AIが「使えるかどうか」は、人間側の「使い方」で決まります。
そう語るのは、グーグル、マイクロソフト、NTTドコモ、富士通、KDDIなどを含む600社以上、のべ2万人以上に思考・発想の研修をしてきた石井力重氏だ。そのノウハウをAIで誰でも実践できる方法をまとめた書籍『AIを使って考えるための全技術』が発売。全680ページ、2700円のいわゆる“鈍器本”ながら、「AIと、こうやって対話すればいいのか!」「値段の100倍の価値はある!」との声もあり話題になっている。思考・発想のベストセラー『考具』著者の加藤昌治氏も全面監修として協力し、「これを使えば誰でも“考える”ことの天才になれる」と太鼓判を押した同書から、AIの便利な使い方を紹介しよう。

AIを使って“解決策”を見つける「聞き方」
AIを仕事に活用できるシーンは多々ありますが、業務の効率化や自動化だけに使うのは少々もったいない。新しいアイデアを考えるといった、「頭を使う作業」にもAIは活用できます。
ただし、適当な聞き方をしても、質の良い回答は得られません。ロクでもない回答が返ってきてしまうときには、人間側の質問(プロンプト)が適切でないことがほとんどなのです。

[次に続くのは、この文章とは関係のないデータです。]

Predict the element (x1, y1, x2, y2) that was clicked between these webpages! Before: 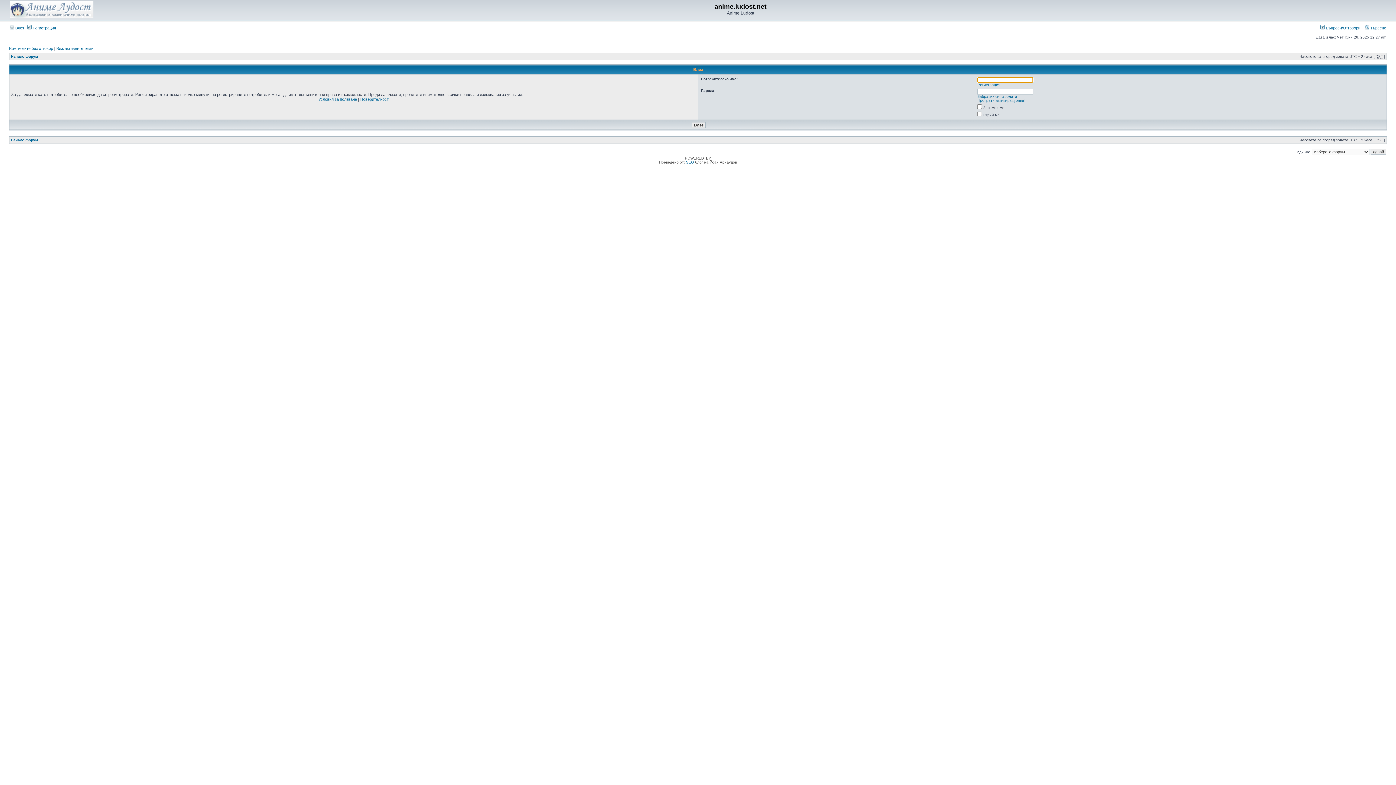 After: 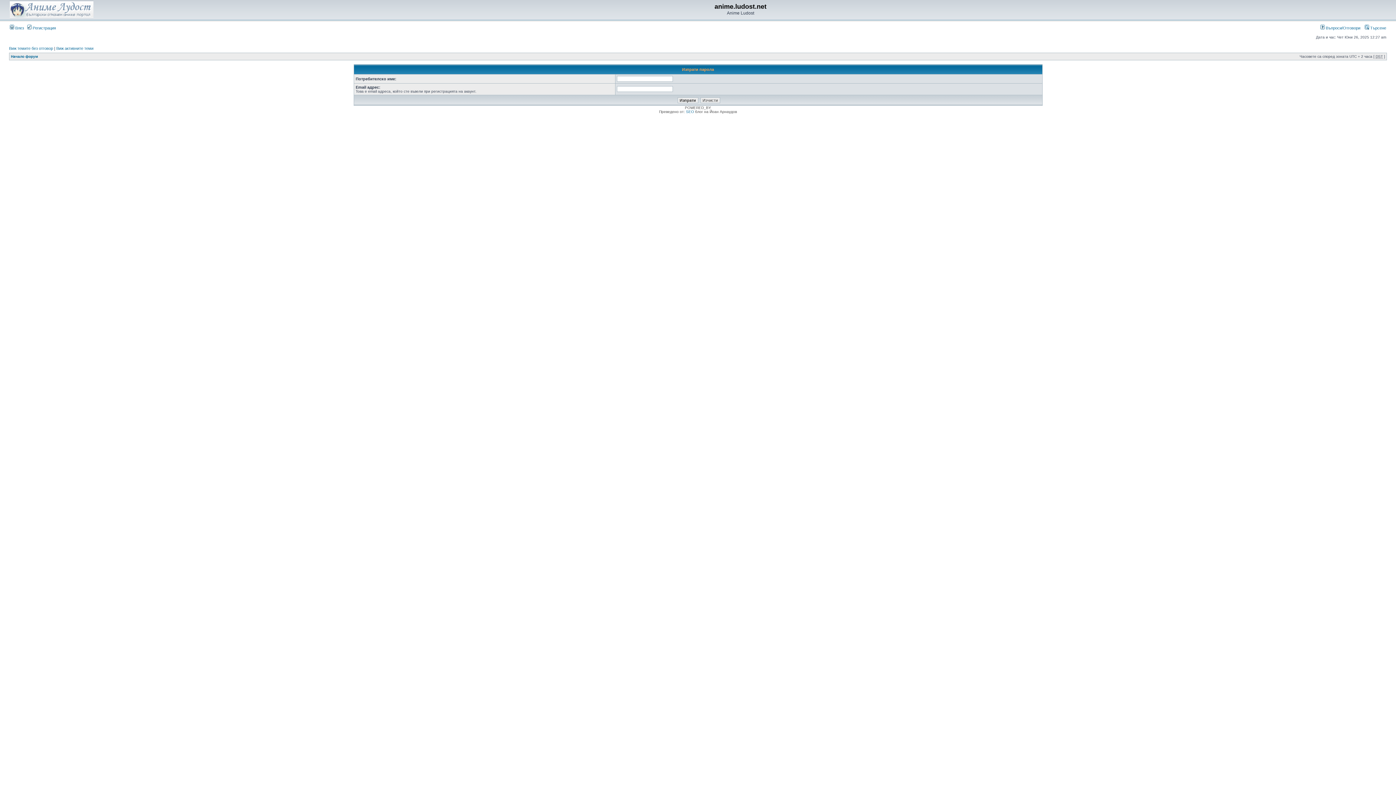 Action: label: Забравих си паролата bbox: (977, 94, 1017, 98)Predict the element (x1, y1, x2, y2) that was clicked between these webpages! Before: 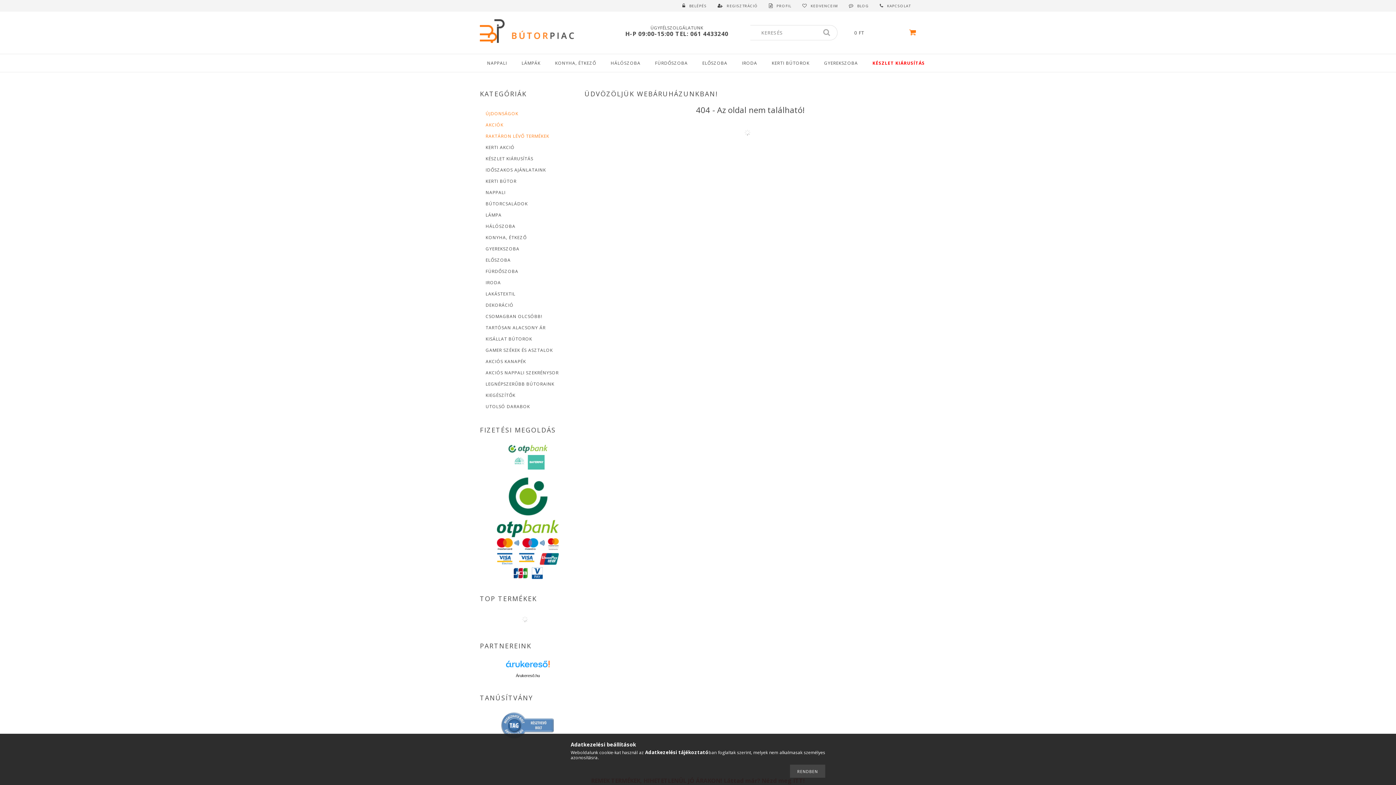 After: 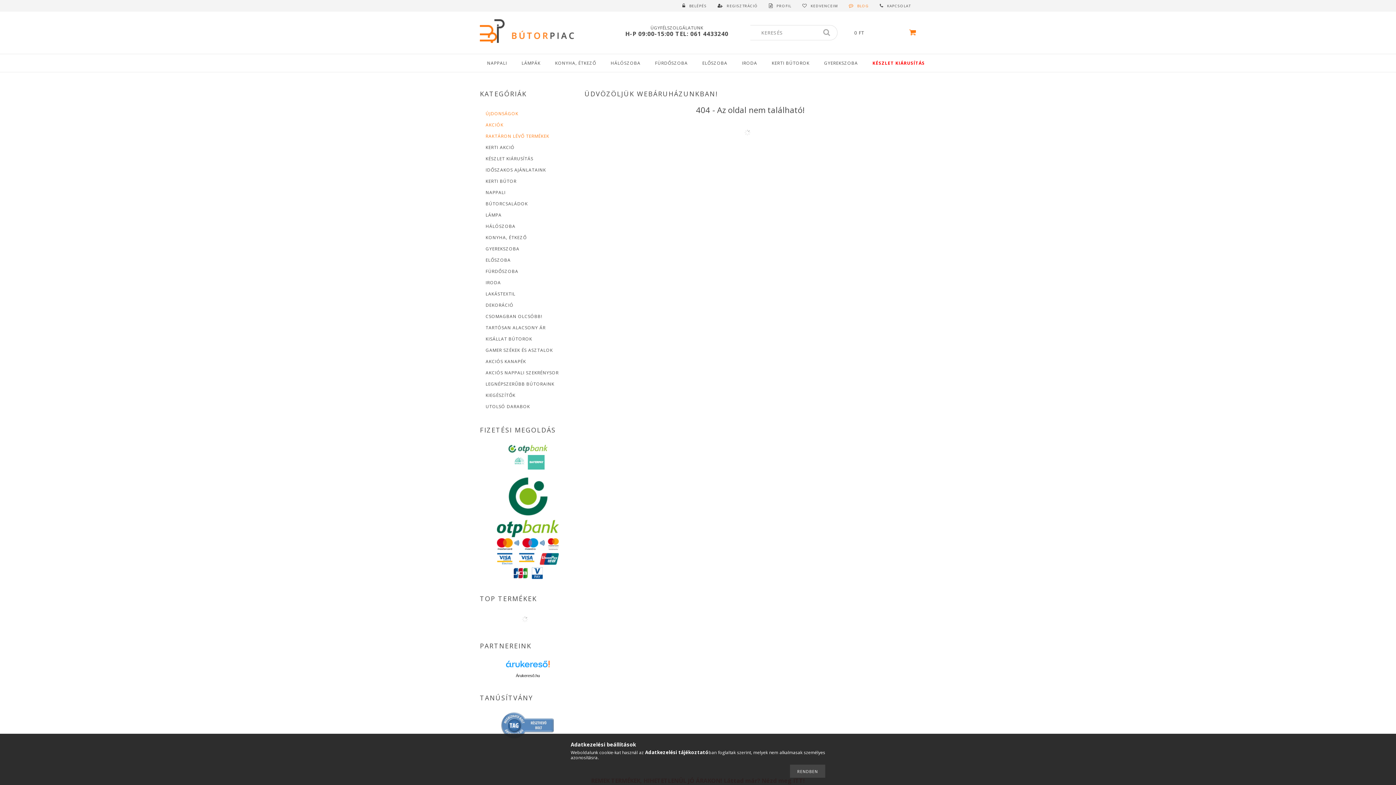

たとえば、課題の解決策を見つけたいときにおすすめなのが、技法その39「促進の要因」です。
こちらが、そのプロンプトです。
〈課題を記入〉という問題の解決に役立つ要素は何ですか? 異なる視点から、各分野の専門家として、詳細に可能性をリストアップしてください。
課題に対して、どこから考えていいのか見当がつかないとき、すぐに諦めたりツールなどに飛びついたりするのではなく、まずは視点を変えて「課題を分析」してみてください。
ただ、人の視点は悪気なく固定されるもので、変えようにも「どう変えたらいいのかわからない」となるのが普通です。先入観が、私たちの邪魔をします。
その余計な先入観を、AIでとっぱらいます。
技法「促進の要因」は、AIを使って各種の専門家を呼び出して様々な視点から課題を分析してもらい、解決に関わる要素を拾い上げてもらう使い方です。人間なら迷うところを、多面的な観点から課題分析してくれます。
「英会話教室を黒字化させる」ためのヒントを探してみよう
では、実践してみましょう。
扱うのは赤字経営の英会話教室。コスト削減だけが解決策のように思ってしまいがちですが、それでは根本的な解決にはなりません。競合と比較して潤沢な資金やリソースを持たない小規模事業者が採るべきは、一点突破のアイデアでしょう。その一点を見つけるために、現状課題の多角的分析から始めて、広範に可能性を拡げてみます。
〈A市で3店舗を運営している英会話教室が、過去4年間、収支が赤字に陥っています。このままでは倒産、もしくは教室を閉鎖する必要があります〉という問題の解決に役立つ要素は何ですか? 異なる視点から、各分野の専門家として、詳細に可能性をリストアップしてください。
課題解決を試みるときには「問題」や「未充足なニーズ」といった不満や未達部分に目が行きますが、まずは冷静な現状把握からスタートしましょう。